When bats are active, the physiological processes related to various endocrine hormones in the brain are relatively active, for example cortisol synthesis and secretion and aldosterone synthesis and secretion. Cortisol is a glucocorticoid with an endogenous circadian rhythm driven by the central circadian pacemaker (CCP) of the SCN[15]. Studies have shown that cortisol levels in giant pandas show obvious circadian rhythm changes that drop to the lowest level in the middle of the night and reach a peak at dawn[16]. Cortisol has a wakeful response and the response refers to the increase in cortisol concentrations that occur within the first hour after awakening[15]. A superimposed pulsatile pattern of cortisol can allow the animal to have rapid responses that fine tune the body’s reaction to changes in the environment[17]. We speculate that bats also have a cortisol awakening response when they are awake and may maintain a higher concentration when they are in an active state and better adapt to the external environment. Aldosterone is a mineralocorticoid that plays an important role in regulating systemic blood pressure[18]. In rats, the concentration of aldosterone showed a clear circadian rhythm, and the concentration reached its peak at night and was the lowest at noon[19]. Studies have shown that the mineralocorticoid hormone aldosterone also plays an important role in avian osmoregulation[20]. When sunbirds (Nectarinia talatala) were in negative water balance, aldosterone concentrations and outputs at night were significantly higher than diurnal levels[20]. We speculate that the rhythm in V. sinensis may also resemble that of rodents and birds, with a higher concentration of aldosterone at night. Therefore, we suggest that the secretion of many hormones in bats occurs in the active state and prepares the bat for subsequent predation activity.

The results of KEGG and GO of 47 genes with high expression levels in the sleep state indicated that the physiological processes related to protein synthesis are relatively active in the brain of V. sinensis. In the KEGG results, the ribosome pathway was significantly enriched, and in biological process category of GO, terms such as mitochondrial ribosome, mitochondrial large ribosomal subunit, and organellar large ribosomal subunit were also significantly enriched. Previous studies indicated that the circadian oscillator regulates the transcription of ribosomal protein mRNA and ribosomal RNA[21]. The circadian clock can affect the time translation of some mRNAs involved in ribosome biogenesis by controlling the transcription of translation initiation factors and the clock-dependent rhythm activation of signal pathways related to its regulation[22]. Therefore, we speculate that the ribosome-related pathways or terms enriched by genes with high expression levels in the sleep state are likely to be intuitively reflected by the regulation of the circadian clock in the brain, and the ribosome synthesis-related genes present a state of high expression level in the sleep state.

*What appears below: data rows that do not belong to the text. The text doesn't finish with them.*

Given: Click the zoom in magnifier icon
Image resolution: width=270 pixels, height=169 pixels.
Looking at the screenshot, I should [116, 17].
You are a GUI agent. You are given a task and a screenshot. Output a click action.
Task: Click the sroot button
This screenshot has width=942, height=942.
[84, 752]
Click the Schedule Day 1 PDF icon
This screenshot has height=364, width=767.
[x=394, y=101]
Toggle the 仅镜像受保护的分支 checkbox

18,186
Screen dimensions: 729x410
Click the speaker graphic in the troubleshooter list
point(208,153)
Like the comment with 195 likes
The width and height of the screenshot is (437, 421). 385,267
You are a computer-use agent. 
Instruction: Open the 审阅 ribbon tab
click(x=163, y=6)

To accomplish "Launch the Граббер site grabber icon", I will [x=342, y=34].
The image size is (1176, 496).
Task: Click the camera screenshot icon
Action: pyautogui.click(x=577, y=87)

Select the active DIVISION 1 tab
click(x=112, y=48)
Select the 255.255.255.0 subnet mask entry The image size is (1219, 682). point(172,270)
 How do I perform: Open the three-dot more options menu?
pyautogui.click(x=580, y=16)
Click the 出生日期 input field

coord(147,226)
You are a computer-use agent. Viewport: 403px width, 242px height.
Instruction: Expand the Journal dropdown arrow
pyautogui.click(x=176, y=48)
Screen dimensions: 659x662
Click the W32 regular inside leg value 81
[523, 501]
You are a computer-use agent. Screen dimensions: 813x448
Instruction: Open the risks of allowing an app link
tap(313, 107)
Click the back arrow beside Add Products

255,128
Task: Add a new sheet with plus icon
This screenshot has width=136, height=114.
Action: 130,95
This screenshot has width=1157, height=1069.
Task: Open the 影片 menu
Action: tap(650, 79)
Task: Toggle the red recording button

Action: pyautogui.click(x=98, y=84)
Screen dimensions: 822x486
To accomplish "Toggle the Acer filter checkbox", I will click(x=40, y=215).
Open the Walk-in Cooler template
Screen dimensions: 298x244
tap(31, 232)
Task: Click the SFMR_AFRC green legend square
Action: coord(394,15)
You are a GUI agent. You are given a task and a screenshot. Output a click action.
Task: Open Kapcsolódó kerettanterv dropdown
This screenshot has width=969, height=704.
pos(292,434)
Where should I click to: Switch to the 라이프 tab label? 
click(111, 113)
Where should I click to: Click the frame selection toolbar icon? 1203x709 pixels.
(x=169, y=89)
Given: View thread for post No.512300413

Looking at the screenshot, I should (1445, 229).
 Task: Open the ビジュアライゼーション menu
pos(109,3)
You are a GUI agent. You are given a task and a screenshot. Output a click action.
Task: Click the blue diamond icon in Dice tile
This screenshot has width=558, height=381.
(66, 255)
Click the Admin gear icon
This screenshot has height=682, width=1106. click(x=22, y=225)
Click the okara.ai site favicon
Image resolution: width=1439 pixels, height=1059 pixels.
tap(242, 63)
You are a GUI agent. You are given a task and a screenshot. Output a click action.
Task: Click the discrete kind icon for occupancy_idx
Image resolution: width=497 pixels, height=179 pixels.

Changes of important physiological processes in bat brain before and after feeding

To better explain the results, we used the “wake state” as a “before feeding state”, and the “rest state” as an “after feeding state”. The results of GO and KEGG analyses together indicated that the physiological processes related to drug metabolism are active after feeding for V. sinensis, and they were significantly enriched in 63 highly expressed genes. This pattern of changes in the expression of genes in the brain of V. sinensis is likely to reflect the adaptive evolution of bats over a long period of time due to their special diets. The food composition of bats is complex, and insects are the food component for most bat species[23]. According to the analyses of feces, the food composition of V. sinensis is mainly Coleoptera and Lepidoptera insects, and these insects are often concentrated in large numbers in areas of cultivated land[12]. Insects may have eaten plants containing pesticides, and owing to bioaccumulation, the pesticides can be accumulated in the insects and then in the predatory V. sinensis. Therefore, the physiological activity of drug metabolism in bats after feeding being higher than before eating is likely to be a self-protection mechanism for their bodies. In addition, our research also found that after bats feed, the pathways related to immune regulation in the brain are also enriched by genes with high expression levels and present an active state. We speculate that after bats feed, they also need to mobilize the immune regulation processes in the body to combat body damage caused by food ingredients and food contamination.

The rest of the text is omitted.